The goal of the SKF was to promote religious life in families, communities, and the state, as well as social-charitable activities by women. In its early years, the SKF focused primarily on moral and ethical themes and war relief during World War I. In 1918, it opened a social-charitable women's school in Luzern (later the Social Women's School, taken over by the Association School for Social Work Luzern in 1961, and transformed into the Higher Technical School for Social Work Luzern in 1990).

=== Political engagement and women's suffrage ===
At the Saffa (Swiss Exhibition for Women's Work) 1928, the SKF worked actively with bourgeois women's organizations for the first time. However, after the Catholic women took a position against women's suffrage in 1929, further rapprochement was discontinued. During World War II, the SKF's dependence on the official church increased through its integration into Catholic Action.

In 1945, the SKF voted for the first time against episcopal instruction for abstention on women's suffrage at a conference. Some members from the supporters' camp subsequently founded the Civic Association of Catholic Swiss Women. By 1957, the SKF was already active in the Working Group of Women's Associations for Women's Political Rights. In 1958, it established the relief organization Saint-Elisabeth for women in the so-called Third World.

=== Modern developments ===
In the 1960s and 1970s, the LSFC continued to defend conservative political positions on issues such as women's equality and abortion. In 1976, challenging the so-called “time limit” solution to abortion, it created a solidarity fund for expectant mothers in need.

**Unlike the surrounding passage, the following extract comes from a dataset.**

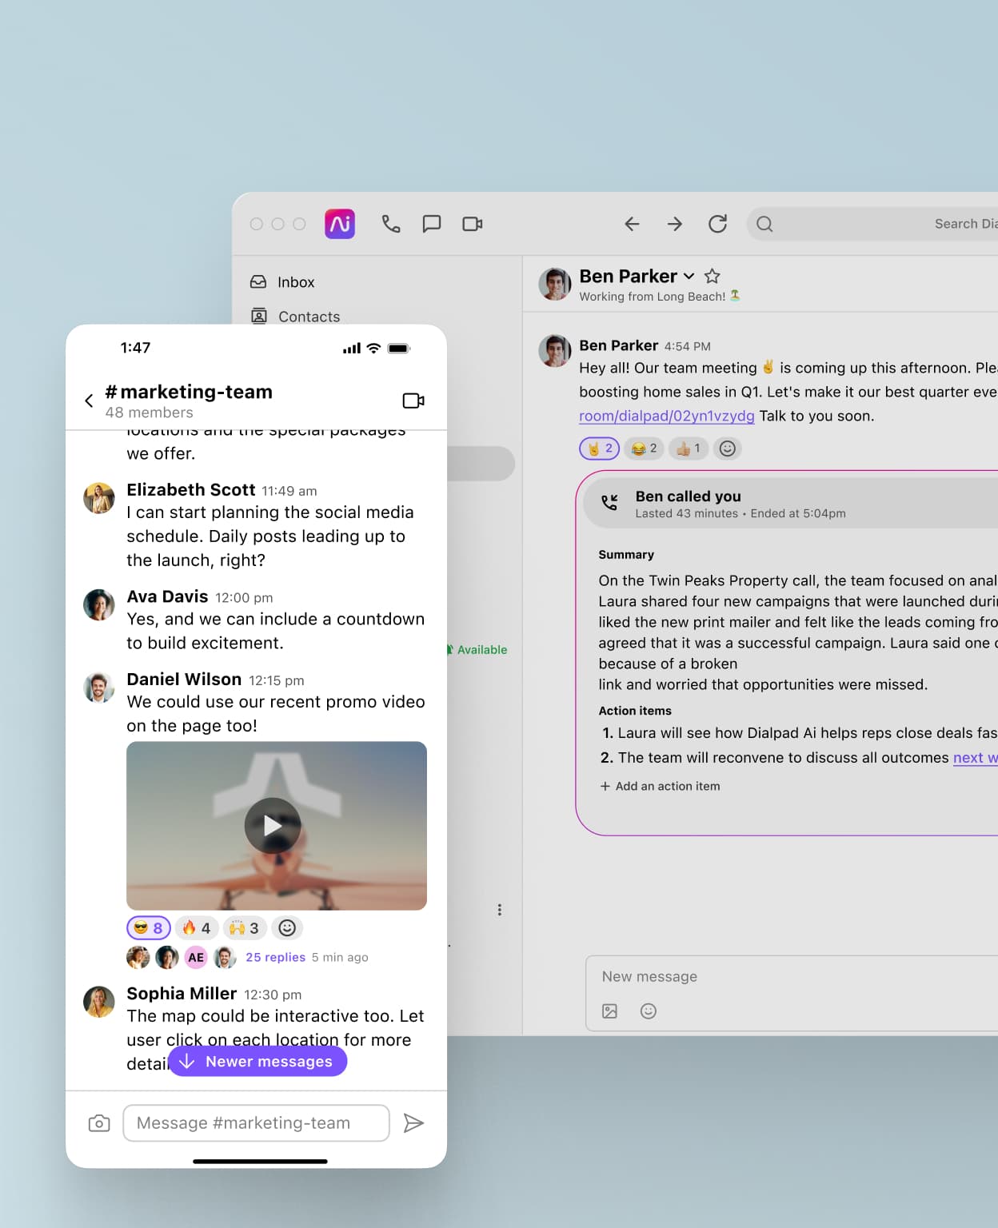This screenshot has width=998, height=1228.
Task: Open Contacts in the sidebar
Action: tap(309, 317)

Increased attention was now paid to pastoral lay work. In the 1980s and 1990s, the SKF placed new emphasis on continuing education, which took place from 1996 in the association's own education center in Schwarzenberg (sold in 2009).

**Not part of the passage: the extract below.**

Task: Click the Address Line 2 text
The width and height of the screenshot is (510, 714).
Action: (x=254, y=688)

At the beginning of the 21st century, the SKF often took progressive positions in social and political discourse that did not align with the official church. Among other things, it advocated for same-sex marriage, women's priesthood, and climate justice. In 2019, cooperation was agreed upon with Protestant Women Switzerland.

== Leadership ==
The first central president of the SKF was Emilie Gutzwiller-Meyer, who came from the Basel upper bourgeoisie. Under Lina Beck-Meyenberger – an advocate of women's suffrage who presided over the SKF from 1941 to 1957 – the association achieved recognition at the federal level. Elisabeth Blunschy continued this engagement and became the first female President of the National Council in 1977. The association's business office was led by a multi-member leadership from 2004, and by a two-member leadership from 2019.

== Publications ==
The SKF has published several association magazines throughout its history. The oldest, the St. Elisabeths-Rosen, dates back to 1908. The last successor publication of this socio-politically oriented magazine merged with the organ of the Protestant Women's Federation and appeared from 1971 to 2013 under the title "Steps into the Open" (Schritte ins Offene).

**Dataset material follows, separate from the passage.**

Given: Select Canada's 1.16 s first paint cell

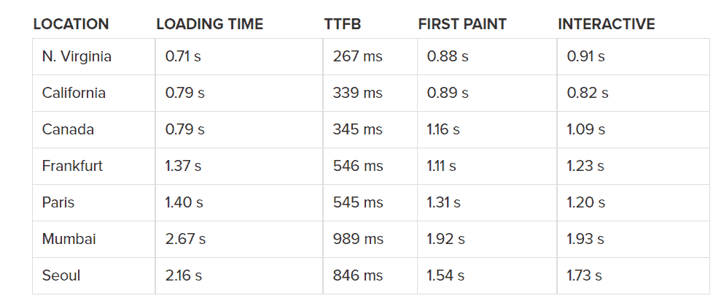Looking at the screenshot, I should (x=443, y=129).
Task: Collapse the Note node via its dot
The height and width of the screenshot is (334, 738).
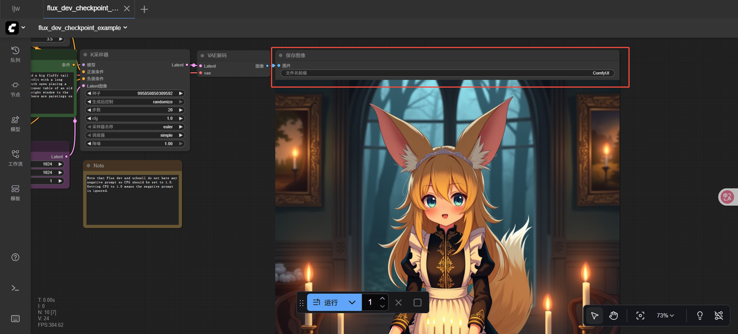Action: click(x=88, y=166)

A member association of the SKF founded the magazine "The Catholic Family" (Die katholische Familie) in 1933. After several name changes, this publication, which was called "Frauenbunt" from 1999, was discontinued in 2005. Its successor, the association magazine "Qu(elle)", appeared quarterly from 2006 to 2018; since then it has been published three times a year.

== See also ==

- Adèle Pestalozzi

== Bibliography ==

- Mesmer, Beatrix: Ausgeklammert – Eingeklammert. Frauen- und Frauenorganisationen in der Schweiz des 19. Jahrhunderts, 1988, pp. 268–277.
- Altermatt, Urs: Katholizismus und Moderne. Zur Sozial- und Mentalitätsgeschichte der Schweizer Katholiken im 19. und 20. Jahrhundert, 1989, pp. 209–216.
- Vorburger, Esther: Der Schweizerische Katholische Frauenbund (SKF) und die Geistlichkeit. Der Verbandsalltag zwischen Abhängigkeit und Selbständigkeit. Vom politischen Tiefschlaf 1929 zum emanzipatorischen Erwachen 1946, Lizenziatsarbeit, Universität Zürich, 2001.